Issues importing from msfrpcd

[ITGSean]

Having issues with importing from msfrpcd guys!

Bug

Describe the issue and steps to reproduce

1. msfconsole > create workspace > db_import a nessus file to populate the workspace
2. "vulns" lists the issues in msfconsole
3. msfrpcd -a 127.0.0.1 -U msf -P msf --ssl
4. in serpico > new report > configure msfrpcd with appropriate details
5. Clicking on Hosts or Vulns in METASPLOIT DATA MANAGEMENT lists what you would expect
6. Clicking on "Auto Add Vulnerabilities from Metasploit DB" makes it think for a few seconds, then the following page is shown (not the expected list of vulns):

Also, there was a warning message appearing in STDOUT on the SSH console from which I started serpico.rb:

The PGconn, PGresult, and PGError constants are deprecated, and will be
removed as of version 1.0.

You should use PG::Connection, PG::Result, and PG::Error instead, respectively.
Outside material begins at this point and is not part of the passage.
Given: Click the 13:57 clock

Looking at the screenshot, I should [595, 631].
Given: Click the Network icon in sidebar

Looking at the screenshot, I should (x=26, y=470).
Called from /usr/local/rvm/gems/ruby-2.2.0/gems/activerecord-4.2.8/lib/active_record/connection_adapters/postgresql_adapter.rb:44:in `new'
Gtk-Message: GtkDialog mapped without a transient parent. This is discouraged.
                                                                              [20742:24135:0713/142847.592296:ERROR:cert_verify_proc_nss.cc(923)] CERT_PKIXVerifyCert for 127.0.0.1 failed err=-8179

[Petessss]

Do you have your vuln mappings setup?
https://github.com/SerpicoProject/Serpico/wiki/Setting-up-Metasploit-RPC-Connection#automatically-map-vulnerabilities

[ITGSean]

Hi Pete

Yes, that's all set up. Can see hosts in the workspace from serpico etc.

Here's my config.json:

{ "port": "8443", "use_ssl": true, "bind_address": "0.0.0.0", "ssl_certificate": "./cert.pem", "ssl_key": "key.pem", "ldap": false, "ldap_domain": "", "ldap_dc": "", "dread": false, "cvss": true, "nessusmap": true, "burpmap": true, "vulnmap": true, "finding_types": [ "Web Application", "Business Logic", "Network Services", "Best Practice", "Compliance", "Database", "Network Internal", "Router Configuration", "Social Engineering", "Physical", "Wireless", "Network Security", "System Security", "Logging and Auditing", "Imported" ], "logo": "/img/logo_1.svg", "auto_import": true, "chart": true, "user_defined_variables": [ "account_mgr", "testing_level", "psa_ref" ], "threshold": "2", "log_file": "./log/serpico.log", "show_exceptions": false, "cvssv3": false, "riskmatrix": false }

[Petessss]

Each Serpico finding you want anatomically mapped will have to have a CVE (or other supported ID) assigned to the finding. This is done by editing the finding in the findings database. More information on what IDs are supported can be found by clicking on the "Add new vuln mapping ID" button. Please check out the wiki.

https://github.com/SerpicoProject/Serpico/wiki/Setting-up-Metasploit-RPC-Connection#automatically-map-vulnerabilities

[ITGSean]

Yes, I understand that, and we do have a couple of dozen findings in our findings DB which have nessus plugin ID mappings. We just don't get the expected list of vulns to include in the report/or any findings being added into the report once the auto-import from rpc option is clicked.

(The mappings work if we use the deprecated Nessus XML import by the way from the same scan)

One thing I have just noticed is the following in ./log/serpico.log:

"auto_import function not supported with MSF intergration"

[Petessss]

I'm unable to repo the issue with the latest dev version. Can you please provide more information about your setup? Ruby server, Serpico version, Metasploit version, OS version, how you're starting msfrpcd and so on.

the "auto_import function not supported with MSF intergration" is a red herring.

[ITGSean]

sorry to waste your time Pete. It was an RTFM issue combined with older versions of files mixed up with the dev release. Confirmed that non of this happens in a fresh install of the latest dev release

[Petessss]

No problem @ITGSean. I'm glad its working.